** Your task **
Copy, from the material below, each line where "button" shows up.

** Data shown **
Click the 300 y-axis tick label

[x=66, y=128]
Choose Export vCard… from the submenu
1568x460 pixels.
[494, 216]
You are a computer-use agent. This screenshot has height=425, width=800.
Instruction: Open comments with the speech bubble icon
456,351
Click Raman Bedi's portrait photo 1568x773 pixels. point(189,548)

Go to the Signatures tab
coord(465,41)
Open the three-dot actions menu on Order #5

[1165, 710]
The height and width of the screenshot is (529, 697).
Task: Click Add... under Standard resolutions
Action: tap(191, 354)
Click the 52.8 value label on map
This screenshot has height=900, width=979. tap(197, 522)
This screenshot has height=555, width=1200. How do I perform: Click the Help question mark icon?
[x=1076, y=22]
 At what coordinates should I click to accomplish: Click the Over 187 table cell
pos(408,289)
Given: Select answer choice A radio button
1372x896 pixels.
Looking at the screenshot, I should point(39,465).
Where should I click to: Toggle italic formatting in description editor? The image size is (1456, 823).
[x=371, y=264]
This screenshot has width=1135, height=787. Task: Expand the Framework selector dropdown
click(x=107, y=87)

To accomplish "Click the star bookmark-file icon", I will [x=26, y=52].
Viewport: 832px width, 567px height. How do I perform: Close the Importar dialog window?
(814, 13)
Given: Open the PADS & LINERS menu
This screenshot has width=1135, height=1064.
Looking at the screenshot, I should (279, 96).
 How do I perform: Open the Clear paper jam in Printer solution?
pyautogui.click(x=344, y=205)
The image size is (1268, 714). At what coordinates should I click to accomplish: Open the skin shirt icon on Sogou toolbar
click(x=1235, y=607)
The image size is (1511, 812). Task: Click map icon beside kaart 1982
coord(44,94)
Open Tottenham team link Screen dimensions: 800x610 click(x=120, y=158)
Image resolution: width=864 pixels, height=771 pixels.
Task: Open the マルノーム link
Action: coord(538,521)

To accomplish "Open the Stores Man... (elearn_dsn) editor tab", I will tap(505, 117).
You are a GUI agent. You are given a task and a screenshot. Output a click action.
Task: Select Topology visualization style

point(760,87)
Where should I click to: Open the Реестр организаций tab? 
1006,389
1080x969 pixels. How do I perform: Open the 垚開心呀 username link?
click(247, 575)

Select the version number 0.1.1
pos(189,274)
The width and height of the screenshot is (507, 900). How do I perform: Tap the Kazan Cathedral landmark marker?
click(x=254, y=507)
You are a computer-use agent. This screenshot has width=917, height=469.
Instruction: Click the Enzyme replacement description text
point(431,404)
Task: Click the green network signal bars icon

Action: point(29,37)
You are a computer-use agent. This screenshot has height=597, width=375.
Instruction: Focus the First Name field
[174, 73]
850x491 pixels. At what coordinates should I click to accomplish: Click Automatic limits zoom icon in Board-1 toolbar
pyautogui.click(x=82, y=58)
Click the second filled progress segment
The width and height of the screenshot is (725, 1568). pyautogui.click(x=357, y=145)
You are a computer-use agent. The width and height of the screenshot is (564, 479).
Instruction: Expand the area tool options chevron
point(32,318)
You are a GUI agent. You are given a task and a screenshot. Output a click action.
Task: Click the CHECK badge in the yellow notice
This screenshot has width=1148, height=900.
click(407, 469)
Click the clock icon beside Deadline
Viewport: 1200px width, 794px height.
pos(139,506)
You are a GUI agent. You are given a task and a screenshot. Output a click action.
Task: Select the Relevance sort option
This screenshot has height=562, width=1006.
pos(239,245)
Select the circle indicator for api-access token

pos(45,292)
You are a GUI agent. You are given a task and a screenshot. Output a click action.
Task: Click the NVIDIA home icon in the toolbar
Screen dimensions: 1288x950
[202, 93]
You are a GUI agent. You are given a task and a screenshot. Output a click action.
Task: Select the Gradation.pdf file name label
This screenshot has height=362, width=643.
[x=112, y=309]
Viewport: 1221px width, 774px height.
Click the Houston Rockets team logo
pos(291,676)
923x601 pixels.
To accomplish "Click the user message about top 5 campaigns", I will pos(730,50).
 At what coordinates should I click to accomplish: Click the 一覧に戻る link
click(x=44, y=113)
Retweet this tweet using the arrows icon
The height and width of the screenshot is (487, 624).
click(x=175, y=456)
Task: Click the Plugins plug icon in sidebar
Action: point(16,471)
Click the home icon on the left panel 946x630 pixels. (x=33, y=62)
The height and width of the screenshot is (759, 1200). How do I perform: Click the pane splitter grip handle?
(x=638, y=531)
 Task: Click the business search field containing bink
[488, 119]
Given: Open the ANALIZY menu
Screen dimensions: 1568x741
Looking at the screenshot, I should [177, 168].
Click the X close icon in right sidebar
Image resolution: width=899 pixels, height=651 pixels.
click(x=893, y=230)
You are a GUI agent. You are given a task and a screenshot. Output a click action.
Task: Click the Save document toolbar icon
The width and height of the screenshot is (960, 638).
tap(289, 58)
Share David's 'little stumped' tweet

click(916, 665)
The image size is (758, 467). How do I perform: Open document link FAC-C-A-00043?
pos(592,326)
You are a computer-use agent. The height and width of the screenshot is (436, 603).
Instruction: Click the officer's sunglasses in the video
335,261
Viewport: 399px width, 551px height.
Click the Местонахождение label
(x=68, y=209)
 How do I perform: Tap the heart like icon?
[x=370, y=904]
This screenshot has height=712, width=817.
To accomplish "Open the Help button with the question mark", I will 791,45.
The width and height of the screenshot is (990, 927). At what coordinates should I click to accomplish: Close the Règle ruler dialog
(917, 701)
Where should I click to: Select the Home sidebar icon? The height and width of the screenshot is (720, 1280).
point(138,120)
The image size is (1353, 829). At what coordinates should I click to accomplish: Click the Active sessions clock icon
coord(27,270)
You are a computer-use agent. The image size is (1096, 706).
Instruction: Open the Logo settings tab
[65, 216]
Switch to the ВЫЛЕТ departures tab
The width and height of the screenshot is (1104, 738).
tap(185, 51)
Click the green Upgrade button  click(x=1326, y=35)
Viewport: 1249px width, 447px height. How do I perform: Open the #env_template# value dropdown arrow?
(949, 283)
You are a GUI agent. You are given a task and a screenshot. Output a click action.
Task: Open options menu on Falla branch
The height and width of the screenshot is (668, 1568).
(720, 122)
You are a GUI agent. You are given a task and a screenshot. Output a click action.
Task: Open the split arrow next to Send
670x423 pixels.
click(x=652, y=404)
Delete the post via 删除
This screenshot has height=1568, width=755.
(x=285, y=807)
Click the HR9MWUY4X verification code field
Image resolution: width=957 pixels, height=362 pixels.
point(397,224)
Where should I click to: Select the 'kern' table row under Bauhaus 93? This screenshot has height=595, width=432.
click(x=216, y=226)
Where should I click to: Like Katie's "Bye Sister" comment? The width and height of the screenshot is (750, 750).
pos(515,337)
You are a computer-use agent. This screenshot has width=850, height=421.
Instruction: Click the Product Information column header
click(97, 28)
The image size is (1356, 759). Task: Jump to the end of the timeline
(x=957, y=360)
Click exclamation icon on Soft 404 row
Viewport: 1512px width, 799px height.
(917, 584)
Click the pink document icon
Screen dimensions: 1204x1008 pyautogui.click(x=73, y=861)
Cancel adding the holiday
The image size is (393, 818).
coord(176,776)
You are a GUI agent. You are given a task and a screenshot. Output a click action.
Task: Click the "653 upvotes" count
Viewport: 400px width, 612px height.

** Response to the exercise **
Given: Select answer choice A radio button
To accomplish "Open the Help button with the question mark", I will 791,45.
Click the green Upgrade button  click(x=1326, y=35)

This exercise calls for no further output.